Healthcare real estate continues to attract significant capital. Steady demographic momentum, rapid outpatient expansion, and strong medical office fundamentals are reshaping where investors place capital and how owners position their portfolios.
According to PwC, healthcare real estate is set to remain a strong performer in 2026, buoyed by demographic forces, continued outpatient momentum, and its status as a reliable, defensive asset class.
Key Drivers Behind Today’s Landscape
Several forces are shaping today’s capital allocation patterns in healthcare real estate:
- Fundamentals: The aging population in the U.S. underpins long-term demand for senior housing, post-acute care, and outpatient services. This is expected to help push national healthcare spending toward $2 trillion, creating steady utilization and predictable real estate needs.
- Relative Stability: Healthcare real estate has proven more resilient than many property types during rate volatility and construction slowdowns. Tight market conditions in MOBs — limited new supply plus steady demand for decentralized care — support rent growth and occupancy, which attracts long-term capital.
- Outpatient Shift: Hospitals continue shifting high-margin, high-growth specialties into outpatient environments — driving record investment into MOBs, ASC networks, and revenue-generating ambulatory hubs.
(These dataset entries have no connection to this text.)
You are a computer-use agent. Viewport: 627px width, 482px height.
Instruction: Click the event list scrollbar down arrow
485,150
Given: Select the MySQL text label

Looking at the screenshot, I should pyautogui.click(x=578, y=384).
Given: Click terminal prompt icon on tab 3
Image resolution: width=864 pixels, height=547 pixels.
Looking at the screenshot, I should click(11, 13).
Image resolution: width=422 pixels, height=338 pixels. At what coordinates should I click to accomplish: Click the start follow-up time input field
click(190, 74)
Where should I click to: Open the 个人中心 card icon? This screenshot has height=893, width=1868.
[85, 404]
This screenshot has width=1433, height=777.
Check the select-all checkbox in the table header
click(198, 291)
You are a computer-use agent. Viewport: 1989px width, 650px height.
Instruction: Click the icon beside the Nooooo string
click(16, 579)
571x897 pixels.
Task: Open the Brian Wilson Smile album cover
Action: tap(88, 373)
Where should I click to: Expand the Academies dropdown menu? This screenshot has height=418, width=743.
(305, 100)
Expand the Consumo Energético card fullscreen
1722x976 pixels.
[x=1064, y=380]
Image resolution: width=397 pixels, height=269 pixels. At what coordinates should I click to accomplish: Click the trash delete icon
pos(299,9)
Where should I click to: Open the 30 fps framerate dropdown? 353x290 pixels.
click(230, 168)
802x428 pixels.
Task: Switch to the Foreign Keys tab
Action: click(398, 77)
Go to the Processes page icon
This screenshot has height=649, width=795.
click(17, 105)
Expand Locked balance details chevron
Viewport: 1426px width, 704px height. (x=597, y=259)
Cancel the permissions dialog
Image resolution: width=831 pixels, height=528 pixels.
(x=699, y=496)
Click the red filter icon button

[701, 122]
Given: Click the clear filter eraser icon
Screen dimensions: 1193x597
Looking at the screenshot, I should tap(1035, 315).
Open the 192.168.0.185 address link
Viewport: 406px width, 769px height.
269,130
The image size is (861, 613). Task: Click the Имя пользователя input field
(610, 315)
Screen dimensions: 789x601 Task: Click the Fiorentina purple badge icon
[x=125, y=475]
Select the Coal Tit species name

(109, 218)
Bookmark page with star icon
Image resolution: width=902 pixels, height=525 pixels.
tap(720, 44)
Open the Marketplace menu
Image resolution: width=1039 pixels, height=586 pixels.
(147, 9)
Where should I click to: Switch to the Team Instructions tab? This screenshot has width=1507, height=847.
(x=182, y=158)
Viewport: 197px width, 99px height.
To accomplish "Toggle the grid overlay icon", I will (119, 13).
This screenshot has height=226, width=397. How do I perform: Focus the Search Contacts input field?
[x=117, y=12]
Capital on the Move: Who’s Buying and Who’s Selling
Capital continues to circulate across healthcare real estate, but the story in 2025 was less about indiscriminate growth and more about portfolio strategy. Public REITs were among the most active sellers last year, largely driven by balance-sheet management, debt reduction, and asset right-sizing. In some cases, dispositions reflect broader strategic pivots, including Welltower’s historic medical office portfolio sale.
On the buy side, private equity, institutional investors, and increasingly health systems and provider groups continue to show a strong appetite for healthcare real estate. Demand is supported by familiar tailwinds: the need for stable income streams, long-term demographic growth, and the continued migration of care to outpatient settings. Notably, providers have become more active acquirers of real estate assets as they seek greater control over clinical delivery and long-term occupancy costs, while private equity remains focused on scaling platforms, particularly within the medical office space.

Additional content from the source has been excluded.